• **Text passage**:
When the Home Affairs Select Committee conducted an inquiry into the Representation of the People Acts, Craig (through his company) submitted a memorandum calling for an increased deposit, prohibition of multiple registration, and prevention of candidates changing their names to ones similar to those of other candidates. He also pressed for Returning Officers to be compelled to send the official result of every Parliamentary election to the Clerk of the Crown.

== Conservative split ==
At the West Sussex County Council election in 1981, Craig was elected as a Conservative councillor in Chichester West division, while his wife Phyllis won Chichester South division. He had been the Chairman of the Chichester City branch of Chichester Conservative Association for many years, but at a stormy meeting on 1 March 1982 he was voted out of office. When he spoke in support of his re-election, Craig had noted the presence of many unfamiliar faces and declared "I will oppose wets and Left Wing infiltrators who would like to destroy this great party from within". In November 1981 the Association had adopted a new policy under which it refused to pay election expenses for sitting councillors, although new candidates would be funded. Craig and the other sitting councillors considered this amounted to deselection and formed the 'Association of Conservative Councillors' which would raise funds for their election expenses.

The Association of Conservative Councillors chose Craig as its election agent and declared its intention to nominate candidates against those of the Conservative Association. The resignation of a Liberal councillor led to a by-election for Chichester District Council in Chichester West ward in June 1982; Phyllis Craig was nominated in opposition to the official Conservative. The Liberal candidate held the seat with a majority of 149, with Phyllis Craig receiving 250 votes. It was widely perceived that her intervention had led to the Liberals winning a seat which otherwise would have been Conservative. Craig and his wife had their annual subscriptions returned by the Conservative Association in January 1983, which he denounced as "a back-door method of expulsion" and "a very nasty way of getting rid of someone."

Craig and his wife stood as Independent Conservative candidates for Chichester District Council in the 1983 council elections, but were not successful. He did not stand for re-election to the County Council in 1985 when his term ended. He later became a member of Chichester and Bognor Regis Samaritans.

== Suicide ==
Fred and Phyllis Craig separated in January 1988, placing the future of his business in jeopardy. The news was considered so important that the House of Commons Library issued a note to alert journalists to it. Craig sold his publishing business to Dartmouth Publishing, which later became part of Ashgate Publishing; he retained editorial control. He could not come to terms with living on his own, and attempted suicide in 1988 by taking an overdose of pills; the dedication of "Britain Votes 4" written in May 1988 records his thanks to family and friends as well as medical staff. However over the Easter holiday in 1989 he was found dead in his car having run a pipe from the exhaust. The cause of death was certified as carbon monoxide poisoning and the coroner returned a verdict of suicide as "from the circumstances and from the notes which have been left, I have no doubt he intended the result of what he did".

After his death, his papers were given to Professors Colin Rallings and Michael Thrasher of the University of Plymouth.

== Bibliography ==

As can be seen from the above list, Craig's chronological reference works on British elections, long considered definitive in their accuracy, are spread over five volumes, covering the years 1832–85, 1885–1918, 1918–49, 1950–73 and 1974–83.

• **Exercises to complete**:
(A) Name every span of years that the passage on Fred Craig says his volumes of election reference works cover.
(B) In the passage on Fred Craig, rewrite the part that opens with the words "As can be seen" and closes with "1950–73 and 1974–83.", substituting "authoritative" for "definitive".

• **Dataset section**:
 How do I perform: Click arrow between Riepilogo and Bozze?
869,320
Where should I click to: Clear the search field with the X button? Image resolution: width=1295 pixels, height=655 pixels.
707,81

• **Outputs in order**:
(A) 1832–85, 1885–1918, 1918–49, 1950–73, 1974–83

(B)
As can be seen from the above list, Craig's chronological reference works on British elections, long considered authoritative in their accuracy, are spread over five volumes, covering the years 1832–85, 1885–1918, 1918–49, 1950–73 and 1974–83.